Saved entries:
================

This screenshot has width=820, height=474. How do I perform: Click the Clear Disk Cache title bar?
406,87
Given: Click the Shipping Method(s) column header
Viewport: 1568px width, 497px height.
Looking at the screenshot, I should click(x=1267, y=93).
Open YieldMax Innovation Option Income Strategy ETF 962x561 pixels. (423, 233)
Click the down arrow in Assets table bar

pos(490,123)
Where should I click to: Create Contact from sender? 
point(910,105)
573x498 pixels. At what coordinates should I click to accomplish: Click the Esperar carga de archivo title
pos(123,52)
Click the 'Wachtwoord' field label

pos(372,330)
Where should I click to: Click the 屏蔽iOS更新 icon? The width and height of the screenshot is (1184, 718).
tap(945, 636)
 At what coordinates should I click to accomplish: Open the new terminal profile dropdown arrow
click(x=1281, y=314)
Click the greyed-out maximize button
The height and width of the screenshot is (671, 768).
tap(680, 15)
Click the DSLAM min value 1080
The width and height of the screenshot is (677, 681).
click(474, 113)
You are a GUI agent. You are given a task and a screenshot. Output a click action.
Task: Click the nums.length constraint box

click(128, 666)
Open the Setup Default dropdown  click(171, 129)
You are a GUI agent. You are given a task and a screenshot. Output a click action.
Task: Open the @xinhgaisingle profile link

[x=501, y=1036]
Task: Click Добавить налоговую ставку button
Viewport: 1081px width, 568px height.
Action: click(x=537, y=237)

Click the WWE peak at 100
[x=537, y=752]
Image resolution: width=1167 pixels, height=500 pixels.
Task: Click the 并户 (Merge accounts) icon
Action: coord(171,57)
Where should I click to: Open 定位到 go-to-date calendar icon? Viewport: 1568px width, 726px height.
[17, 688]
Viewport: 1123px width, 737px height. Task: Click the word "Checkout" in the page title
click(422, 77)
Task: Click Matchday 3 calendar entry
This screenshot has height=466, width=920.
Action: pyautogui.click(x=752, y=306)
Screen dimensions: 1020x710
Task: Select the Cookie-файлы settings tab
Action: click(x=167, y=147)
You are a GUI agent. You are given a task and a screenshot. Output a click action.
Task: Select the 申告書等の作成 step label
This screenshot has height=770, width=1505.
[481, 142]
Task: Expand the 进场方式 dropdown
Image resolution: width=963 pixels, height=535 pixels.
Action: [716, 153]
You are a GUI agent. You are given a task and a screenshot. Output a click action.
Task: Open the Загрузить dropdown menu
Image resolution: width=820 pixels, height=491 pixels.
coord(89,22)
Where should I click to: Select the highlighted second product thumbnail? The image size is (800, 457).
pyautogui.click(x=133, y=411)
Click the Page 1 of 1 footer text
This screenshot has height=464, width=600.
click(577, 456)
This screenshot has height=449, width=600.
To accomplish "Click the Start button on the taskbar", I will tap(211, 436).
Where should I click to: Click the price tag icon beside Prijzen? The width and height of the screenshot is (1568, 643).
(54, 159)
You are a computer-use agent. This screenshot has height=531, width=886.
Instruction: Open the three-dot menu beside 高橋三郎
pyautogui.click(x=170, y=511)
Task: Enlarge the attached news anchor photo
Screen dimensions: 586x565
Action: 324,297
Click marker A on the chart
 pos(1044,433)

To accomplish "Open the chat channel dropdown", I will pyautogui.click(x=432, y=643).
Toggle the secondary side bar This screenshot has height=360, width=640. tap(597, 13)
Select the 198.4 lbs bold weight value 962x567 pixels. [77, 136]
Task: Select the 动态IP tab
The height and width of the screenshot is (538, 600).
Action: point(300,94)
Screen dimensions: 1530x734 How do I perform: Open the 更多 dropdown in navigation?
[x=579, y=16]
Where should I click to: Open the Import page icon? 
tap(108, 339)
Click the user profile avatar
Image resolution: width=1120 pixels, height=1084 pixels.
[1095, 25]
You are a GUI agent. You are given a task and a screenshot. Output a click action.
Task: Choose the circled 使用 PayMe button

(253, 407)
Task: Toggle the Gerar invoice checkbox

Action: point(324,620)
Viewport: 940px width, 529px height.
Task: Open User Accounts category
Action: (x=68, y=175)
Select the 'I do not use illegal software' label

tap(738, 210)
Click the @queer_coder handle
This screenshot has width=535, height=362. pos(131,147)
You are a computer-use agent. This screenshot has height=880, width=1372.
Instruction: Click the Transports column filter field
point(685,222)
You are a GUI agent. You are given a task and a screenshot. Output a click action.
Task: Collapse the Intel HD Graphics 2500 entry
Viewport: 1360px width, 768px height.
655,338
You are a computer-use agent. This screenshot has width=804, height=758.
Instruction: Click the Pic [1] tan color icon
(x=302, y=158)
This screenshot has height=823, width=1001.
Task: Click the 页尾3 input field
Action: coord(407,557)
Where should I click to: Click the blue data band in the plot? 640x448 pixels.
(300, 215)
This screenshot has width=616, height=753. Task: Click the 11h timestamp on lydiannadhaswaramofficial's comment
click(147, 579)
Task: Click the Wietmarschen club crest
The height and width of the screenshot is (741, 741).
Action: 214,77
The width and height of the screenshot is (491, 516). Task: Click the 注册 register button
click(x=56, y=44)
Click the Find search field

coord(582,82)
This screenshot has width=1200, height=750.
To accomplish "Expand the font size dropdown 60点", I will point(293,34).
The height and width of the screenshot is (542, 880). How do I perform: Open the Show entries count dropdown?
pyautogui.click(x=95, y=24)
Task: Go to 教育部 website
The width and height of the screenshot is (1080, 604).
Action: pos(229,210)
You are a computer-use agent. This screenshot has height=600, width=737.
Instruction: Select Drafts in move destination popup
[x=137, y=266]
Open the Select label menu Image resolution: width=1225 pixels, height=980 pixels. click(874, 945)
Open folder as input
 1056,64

================

» **TASK DIRECTIONS**
In the entries above, find each line with "computer" and list it.

» **RESPONSE TO THIS EXERCISE**
You are a computer-use agent. This screenshot has height=531, width=886.
You are a computer-use agent. This screenshot has height=880, width=1372.
You are a computer-use agent. This screenshot has width=804, height=758.
You are a computer-use agent. This screenshot has height=600, width=737.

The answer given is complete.